The regulation states that a Special Counsel may be appointed when the Department of Justice (DOJ) has a conflict of interest or if there are extraordinary circumstances. The reason for this regulation is that when DOJ cannot make a decision because it would not be credible and would be viewed as suspect, an independent credible decision maker will be appointed to investigate and make the ultimate decision to prosecute or not prosecute. DOJ’s boss is the president, so the regulation kicked in because DOJ cannot credibly investigate and determine if its boss is a criminal. That’s both a practical rule and one that is also ingrained in the law in all States and the federal system going back to the founding of this country.

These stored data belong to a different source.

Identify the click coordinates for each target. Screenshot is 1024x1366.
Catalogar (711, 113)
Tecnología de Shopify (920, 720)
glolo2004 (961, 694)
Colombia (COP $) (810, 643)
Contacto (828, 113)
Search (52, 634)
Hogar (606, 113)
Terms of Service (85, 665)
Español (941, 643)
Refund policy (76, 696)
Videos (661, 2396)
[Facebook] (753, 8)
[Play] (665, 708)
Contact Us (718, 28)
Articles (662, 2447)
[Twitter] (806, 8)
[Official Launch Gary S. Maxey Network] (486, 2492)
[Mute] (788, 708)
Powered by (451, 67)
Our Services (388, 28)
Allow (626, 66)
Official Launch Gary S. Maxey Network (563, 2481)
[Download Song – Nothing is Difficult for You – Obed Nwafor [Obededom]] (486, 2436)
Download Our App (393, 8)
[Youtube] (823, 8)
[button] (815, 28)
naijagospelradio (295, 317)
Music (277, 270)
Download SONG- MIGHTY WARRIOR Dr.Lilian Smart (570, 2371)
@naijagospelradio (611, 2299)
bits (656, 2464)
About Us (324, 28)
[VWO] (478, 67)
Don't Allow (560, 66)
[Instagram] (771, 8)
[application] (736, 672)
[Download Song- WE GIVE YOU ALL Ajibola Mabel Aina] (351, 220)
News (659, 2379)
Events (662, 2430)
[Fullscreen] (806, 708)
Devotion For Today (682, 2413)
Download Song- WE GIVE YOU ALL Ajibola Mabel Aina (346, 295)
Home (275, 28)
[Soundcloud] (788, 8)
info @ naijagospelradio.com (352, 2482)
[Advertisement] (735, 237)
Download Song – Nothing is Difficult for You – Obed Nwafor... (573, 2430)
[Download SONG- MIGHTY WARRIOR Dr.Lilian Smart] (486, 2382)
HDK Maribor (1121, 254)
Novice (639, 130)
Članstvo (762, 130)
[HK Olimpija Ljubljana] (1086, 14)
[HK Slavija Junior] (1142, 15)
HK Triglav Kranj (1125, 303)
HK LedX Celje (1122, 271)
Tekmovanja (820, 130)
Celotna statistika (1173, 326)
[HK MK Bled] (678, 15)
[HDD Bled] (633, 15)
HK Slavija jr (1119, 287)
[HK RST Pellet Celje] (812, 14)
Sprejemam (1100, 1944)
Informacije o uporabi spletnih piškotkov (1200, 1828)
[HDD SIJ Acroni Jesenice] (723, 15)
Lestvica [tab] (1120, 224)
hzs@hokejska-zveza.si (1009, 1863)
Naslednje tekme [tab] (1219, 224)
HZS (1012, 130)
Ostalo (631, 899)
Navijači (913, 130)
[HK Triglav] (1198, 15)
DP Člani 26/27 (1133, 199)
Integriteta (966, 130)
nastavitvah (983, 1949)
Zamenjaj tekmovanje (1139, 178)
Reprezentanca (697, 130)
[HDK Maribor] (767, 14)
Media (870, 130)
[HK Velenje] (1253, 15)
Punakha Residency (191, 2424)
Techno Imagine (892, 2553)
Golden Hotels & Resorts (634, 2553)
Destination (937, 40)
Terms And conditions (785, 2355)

The regulation instructed Mueller to report to DOJ the reasons for either prosecuting or not prosecuting. So Mueller likely explained his “decision to not make a decision” in the report. Time will tell when the report is released.
But the bottom line is that Barr’s opinion is legally meaningless. A future Attorney General could appoint another Special Counsel to make the decision when President Trump is out of office or a future prosecutor could simply decide to prosecute. That decision would then be accorded respect and would be a true final decision on the matter.